### EXERCICE ÉCRIT 1:
Recopiez à l'identique les trois entrées placées sous « Données de l'exercice », sans reprendre les images dans votre réponse.

La directrice du CDN d’Orléans, Séverine Chavrier, craint la disparition du théâtre, et du label national. Depuis sa nomination à la Comédie de Genève le 19 décembre, aucun processus de recrutement n’a été initié pour la remplacer. L’équipe, qui compte huit salariés et une apprentie, redoute de se faire absorber par la Scène Nationale avec laquelle elle partage les murs. Elle vient de lancer une pétition.
Que se passe-t-il au CDNO, le Centre dramatique national d’Orléans ?
Nous sommes mobilisés contre sa disparition, que nous craignons.
Ce vendredi 3 février, sa fermeture n’est pas actée. Pourquoi pensez-vous qu’elle pourrait le devenir ?
Je quitterai mes fonctions au CDNO en juillet. J’ai été nommée officiellement le 19 décembre à la direction de la Comédie de Genève. Depuis, aucun processus de recrutement une nouvelle direction n’a été enclenché. Nous avons interpellé les tutelles. Le cabinet de madame la préfète du Centre-Val-de-Loire a signé un communiqué précisant qu’une réflexion avec les partenaires publics était en cours, sans mention claire de la pérennité du CDNO. Il y a de quoi être inquiet. Pour l’avenir d’une équipe (huit salariés et une apprentie) et les intermittents qui font vivre la maison. Pour les artistes (qui perdraient un formidable outil de création et de diffusion) et pour le territoire (qui verrait son offre et ses actions culturelles amoindries).
Quelle est la position de l’État, majoritaire dans le financement du CDN ?
Nous attendons un rendez-vous commun avec Madame la ministre de la Culture et de la Communication, les services de la DGCA et de la DRAC. Aujourd’hui, nous n’avons de réponses, ni de l’État, de la ville ou de la région… Pour comprendre la situation, il faut connaître l’une des particularités du CDN d’Orléans. Nous partageons les murs, qui appartiennent à la ville, avec la Scène Nationale et le CADO, Centre national de Création. Avec la Scène Nationale, aussi subventionnée pour la gestion du bâtiment et de l’équipe technique, la cohabitation n’a jamais été simple, même si nous avons toujours veillé à une répartition claire des champs artistiques (Musique, danse et cirque pour la Scène Nationale, Théâtre pour le CDN).

### DONNÉES DE L'EXERCICE:

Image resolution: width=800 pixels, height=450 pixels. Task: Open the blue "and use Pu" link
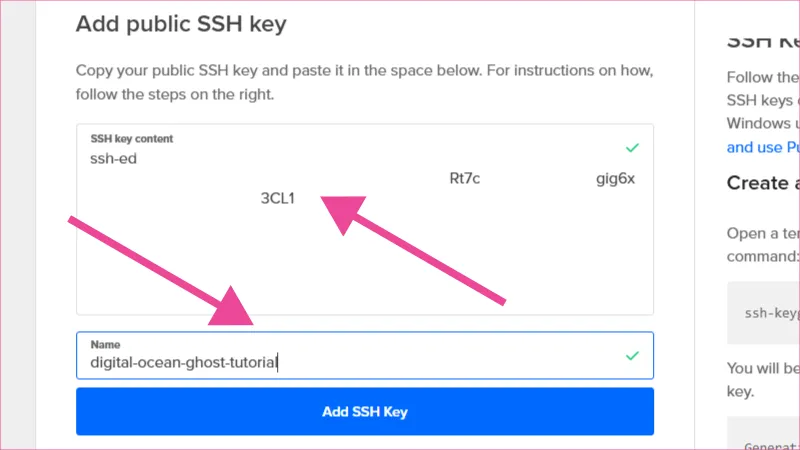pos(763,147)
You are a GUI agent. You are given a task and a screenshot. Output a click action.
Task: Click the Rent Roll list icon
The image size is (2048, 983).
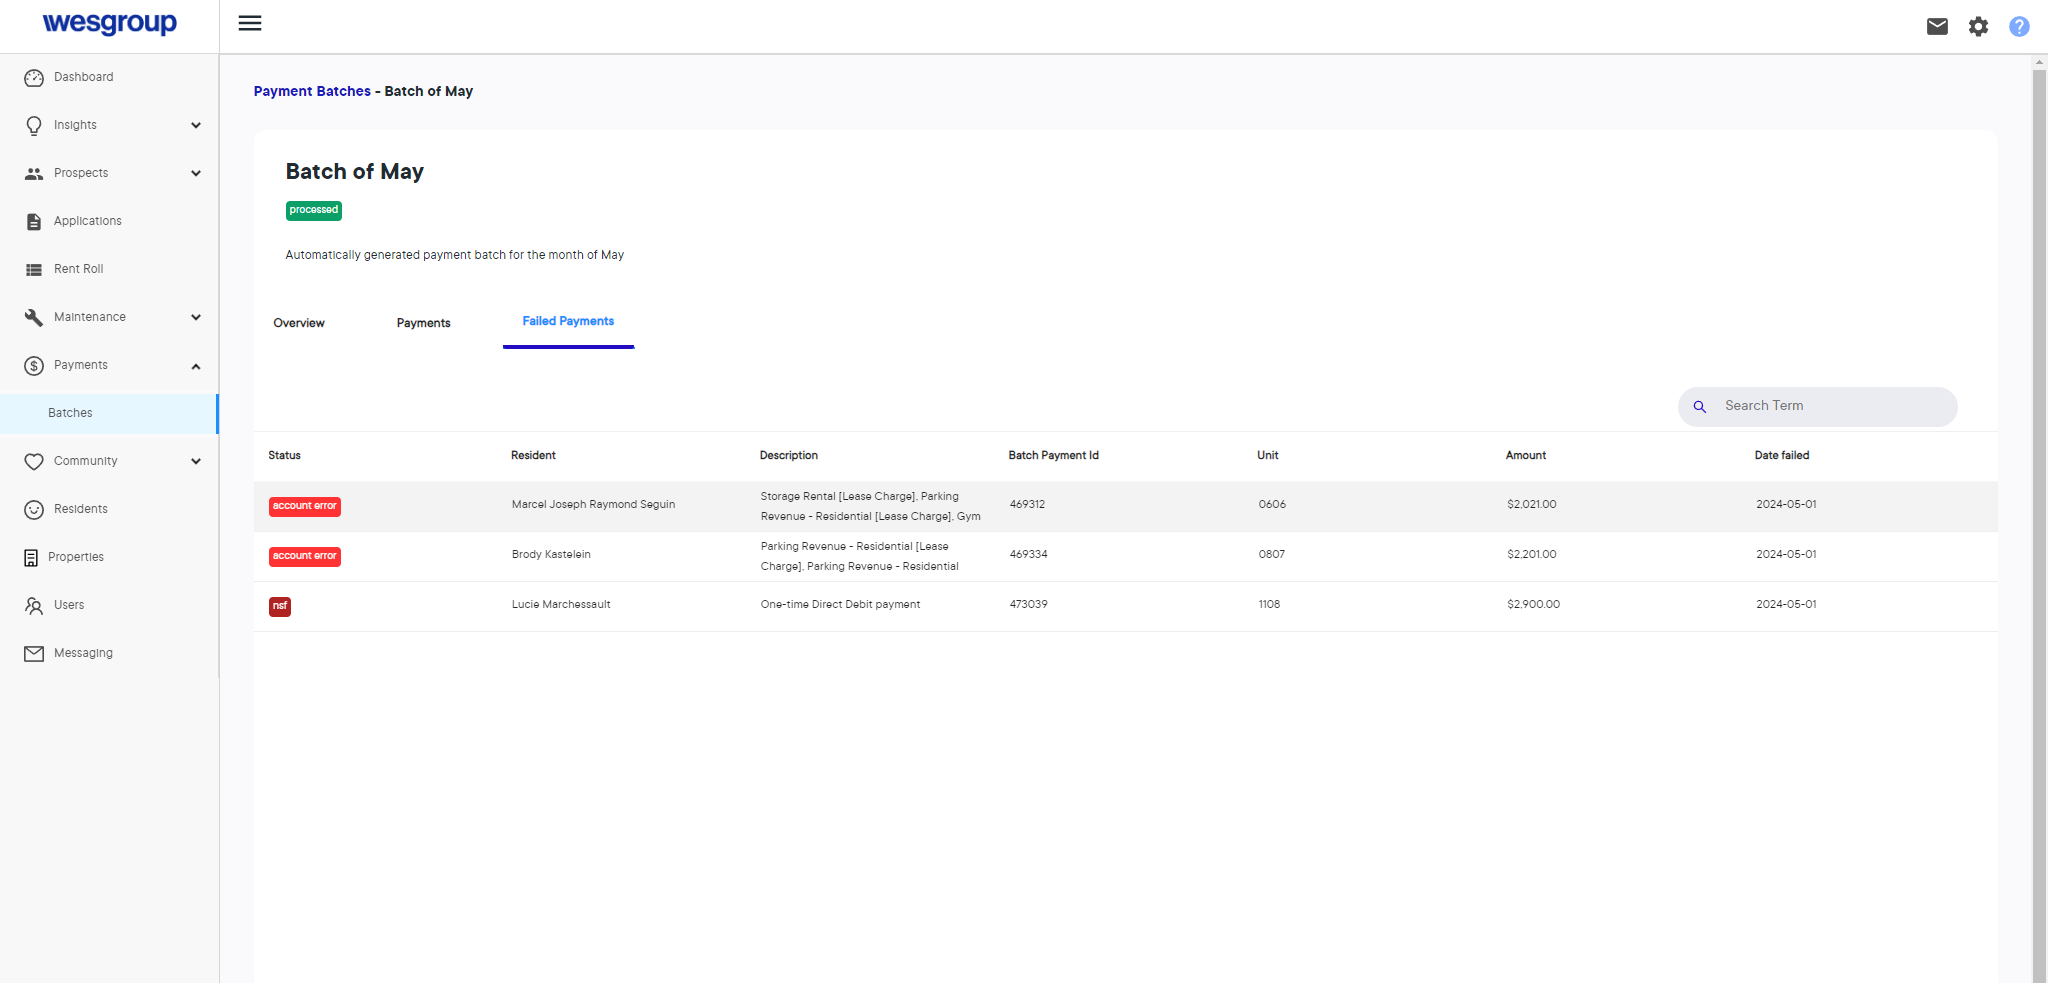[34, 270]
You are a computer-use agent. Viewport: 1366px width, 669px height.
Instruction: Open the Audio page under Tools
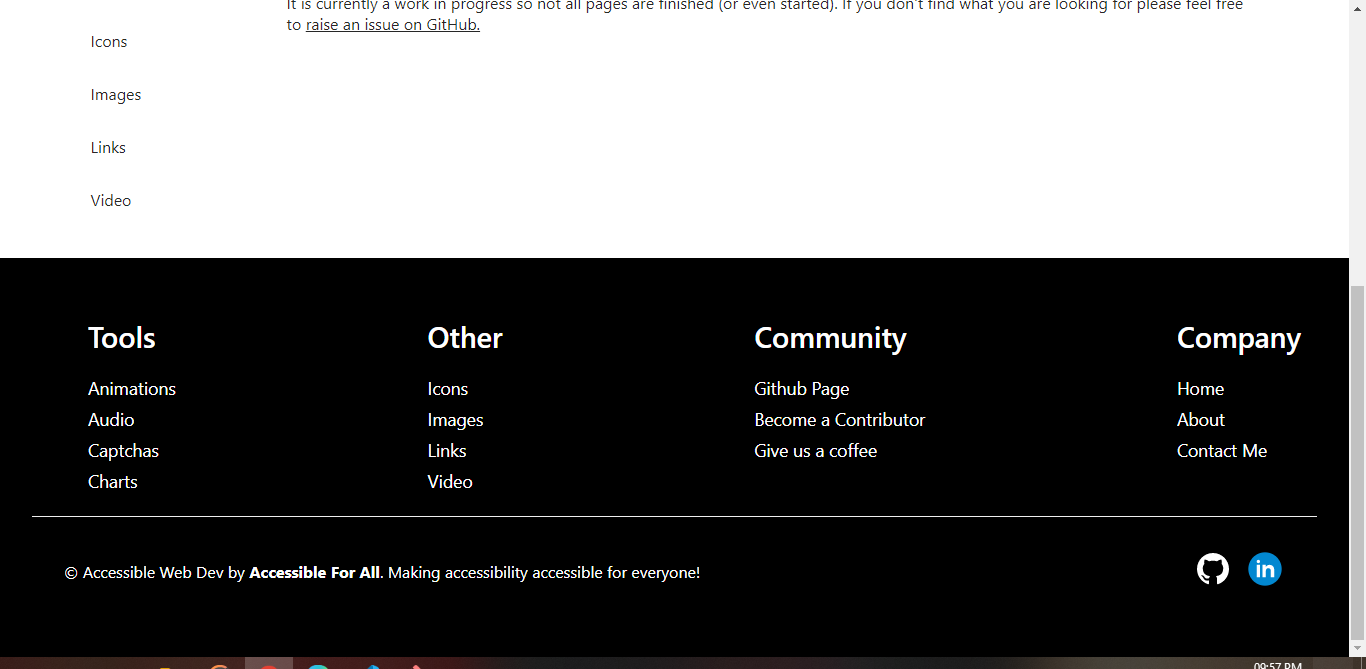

### EXERCICE ÉCRIT 2:
Veuillez indiquer, pour chaque affirmation ci-dessous, si elle concorde avec le texte fourni, en répondant par oui ou par non et en citant mot pour mot le passage décisif. (a) L'équipe du CDNO compte huit salariés et une apprentie. (b) Séverine Chavrier quittera ses fonctions au CDNO en décembre. (c) Les murs partagés par le CDN appartiennent à la région.

### RÉSULTAT ATTENDU 1:
Image resolution: width=800 pixels, height=450 pixels. Task: Open the blue "and use Pu" link
pos(763,147)
You are a GUI agent. You are given a task and a screenshot. Output a click action.
Task: Click the Rent Roll list icon
The image size is (2048, 983).
[34, 270]
You are a computer-use agent. Viewport: 1366px width, 669px height.
Instruction: Open the Audio page under Tools

### RÉSULTAT ATTENDU 2:
(a) Oui : « L’équipe, qui compte huit salariés et une apprentie ».
(b) Non : « Je quitterai mes fonctions au CDNO en juillet. »
(c) Non : « Nous partageons les murs, qui appartiennent à la ville ».